A mezza costa (1700m-1800m):
- Dosso Rotondo, Monte Splaza, Malga Bassinaletto ritrovati manufatti in selce per taglio e raschiatura oltre a rocce con coppelle;
- Area Rifugio Dosso Rotondo presente roccia con incisione di figura antropomorfa (ipotesi età del bronzo);
- Area Bassinale ritrovato probabile recinto in pietra per pastori.
Toponimo
- Dante Olivieri (1931): Artenius gentilizio romano oppure Artus (ristretto);
- Paolo Guerrini (1957): Artus (erto) + ogna/e (termine dialettale per lontano);
- Don Lino Ertani: Hart (fortezza) + Thon (recinto) derivazione germanica;
- Ernesto Andreoli (2006): At-Rogno (verso Rogno) che era uno dei Pievatici di Vallecamonica.
Il legame tra la chiesa di Artogne e la Pieve di Rogno (di cui Artogne era parte e rimarrà legata burocraticamente fino al 1700) deriva dalla costituzione dei Pievatici di Valle Camonica:
- Rogno;
- Cividate;
- Cemmo;
- Edolo;
- Pisogne (solo successivamente);
Costituiti nel VIII - IX sec. d.C. tra periodo longobardo e carolingio sono i luoghi dove tutte le persone si devono recare per motivi religiosi (battesimo) o burogratici.
Esistono infatti altri paesi con la desinenza ogno/ogne (Pisogne, Cogno oltre ad Artogne) forse proprio per questo motivo.
Primo documento
Giugno 1041: Cartula offertionis pro anima (Archivi segreti Vaticani - Pergamene delle Carte del Monastero di San Pietro in monte di Serle) in cui l’arciprete della Pieve di San Lorenzo di Manerbio (Arderico) effettua una donazione al Monastero di San Pietro di Serle a beneficio dell’anima del vescovo di Brescia.

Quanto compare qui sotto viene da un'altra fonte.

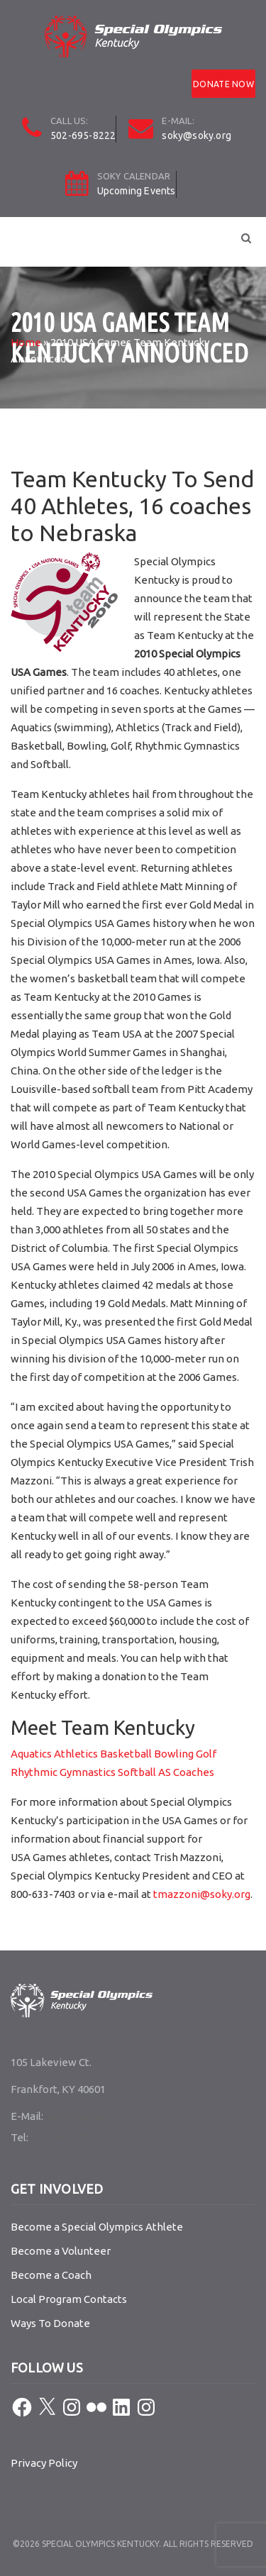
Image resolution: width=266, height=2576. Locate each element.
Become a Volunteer (61, 2251)
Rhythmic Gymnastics (63, 1772)
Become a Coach (51, 2275)
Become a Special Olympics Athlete (97, 2227)
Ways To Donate (50, 2323)
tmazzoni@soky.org (201, 1894)
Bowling (174, 1754)
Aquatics (31, 1754)
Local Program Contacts (69, 2299)
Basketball (125, 1754)
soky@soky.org (196, 135)
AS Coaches (186, 1772)
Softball (137, 1772)
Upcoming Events (136, 190)
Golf (206, 1754)
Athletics (76, 1754)
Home (26, 342)
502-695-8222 (83, 135)
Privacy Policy (44, 2463)
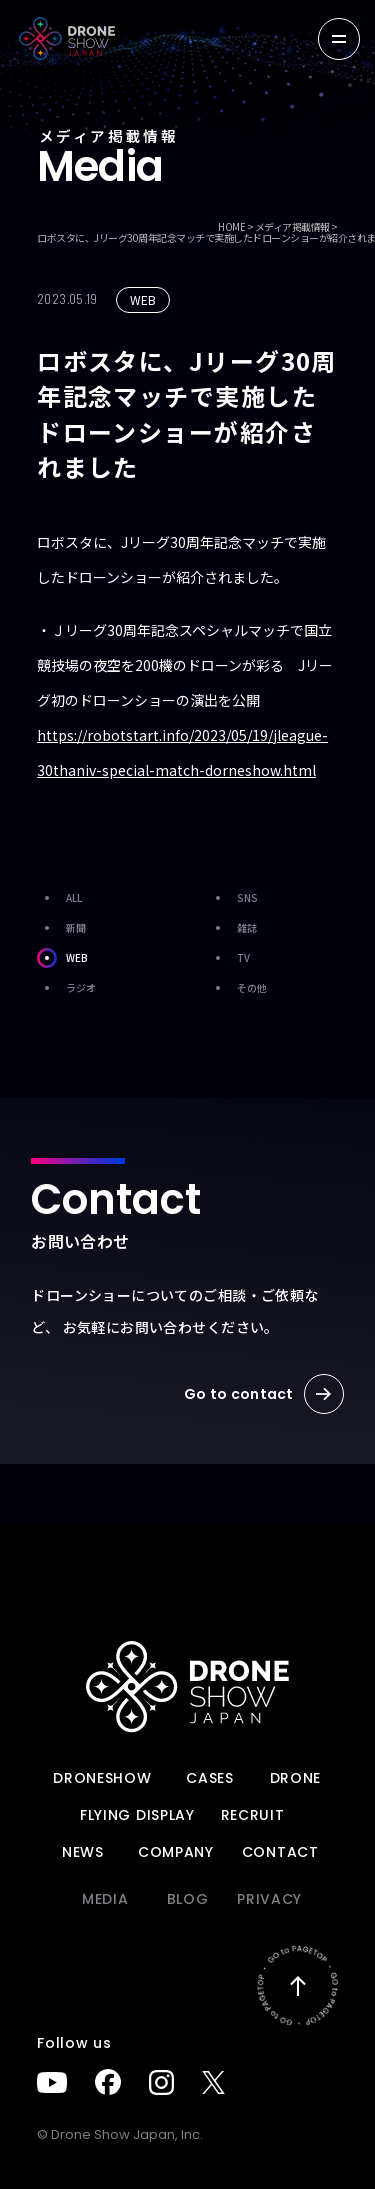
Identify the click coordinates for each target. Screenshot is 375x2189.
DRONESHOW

Oggetto della donazion sono "…le case e tutti quei beni che io so di possedere nel fondo di Darfo (Dervi) e nel fondo di Artogne (Artonie), nel luogo della Maserata (Maxirada) e nella vigna Cirrexia…".
La vicinia
E’ un istituzione socio/politico/amministrativa per la gestione del bene pubblico.

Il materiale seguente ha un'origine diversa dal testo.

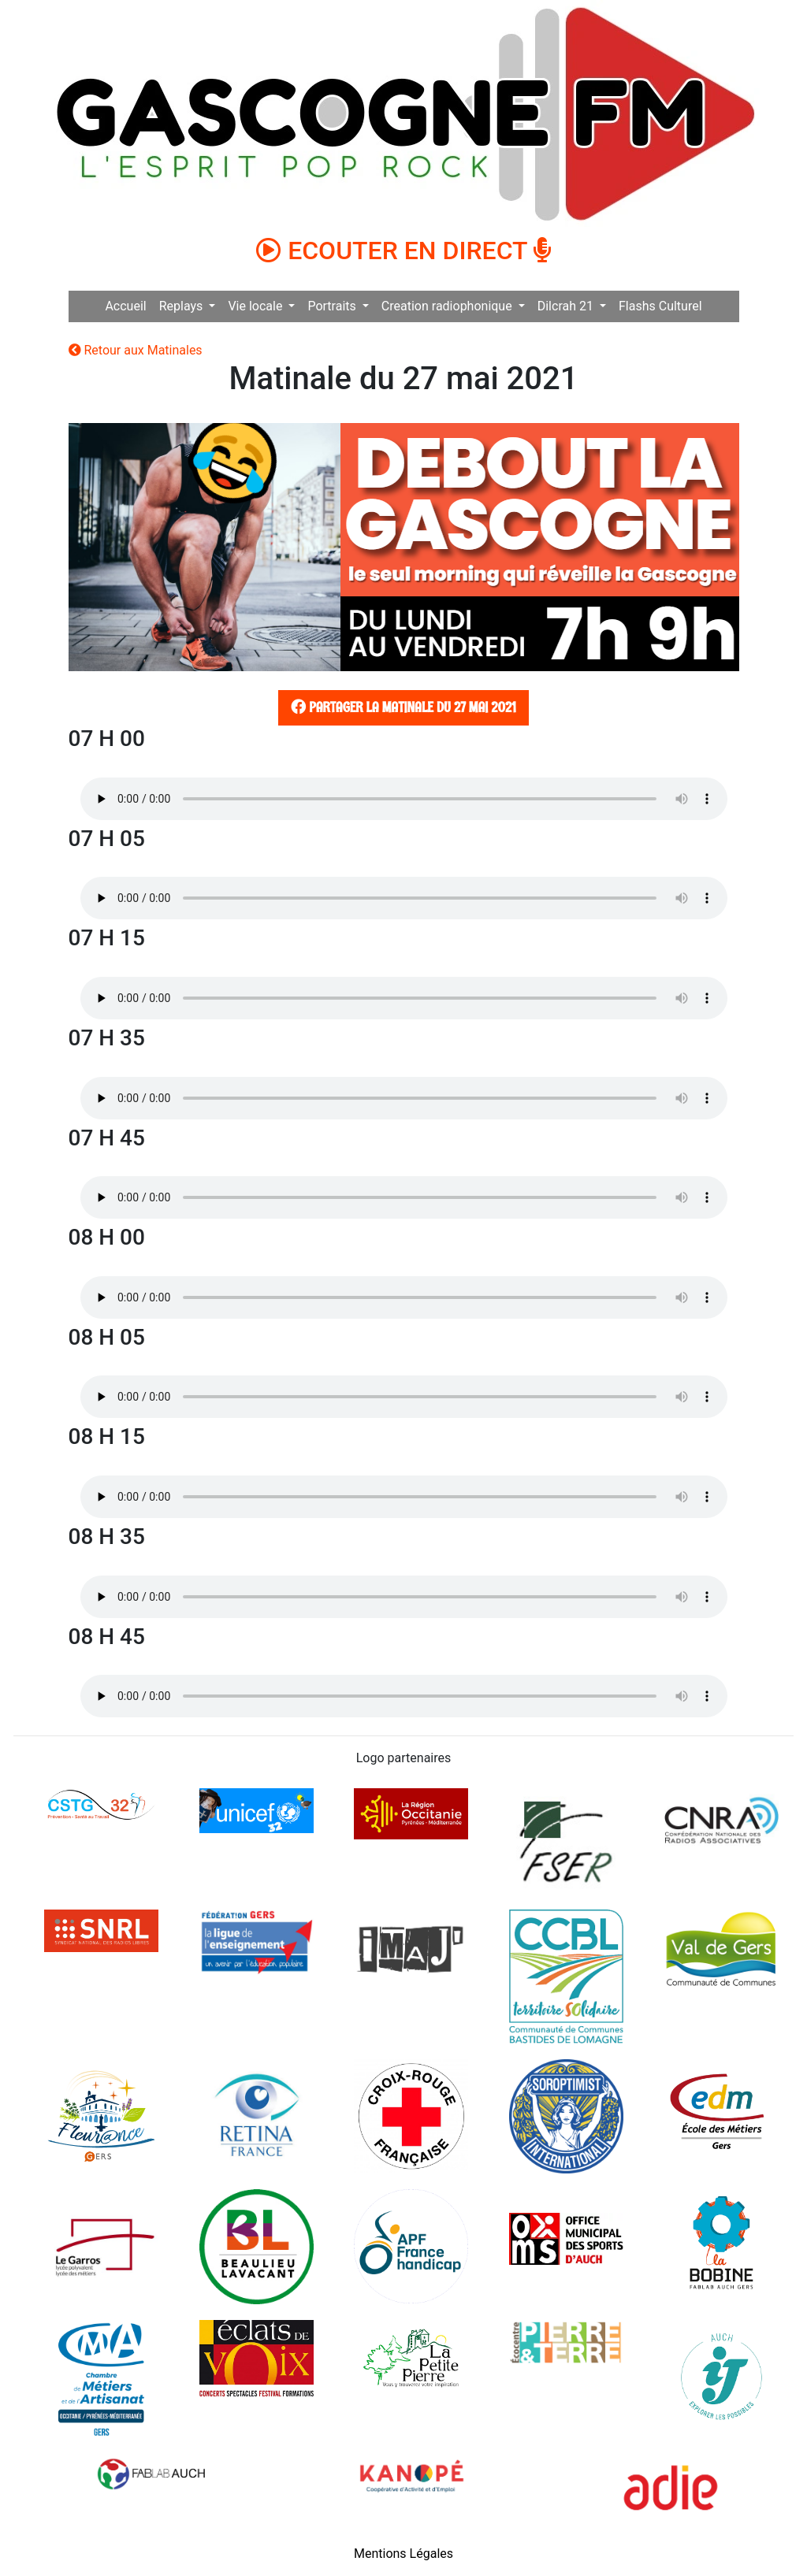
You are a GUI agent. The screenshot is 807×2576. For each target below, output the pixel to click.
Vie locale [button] (256, 306)
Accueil (125, 306)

Ne facevano parte i capifamiglia (capifuoco) delle famiglie originarie del paese con più di 25 anni esclusi i nobili, gli ecclesiastici, gli stranieri e le famiglie non originarie dai paesi vicini:
- 1764: ammissione tra gli originari anche di famiglie di forestieri con almeno 50 anni di residenza;
- 1806: abolizione delle vicinie con Napoleone (nascita amministrazioni comunali).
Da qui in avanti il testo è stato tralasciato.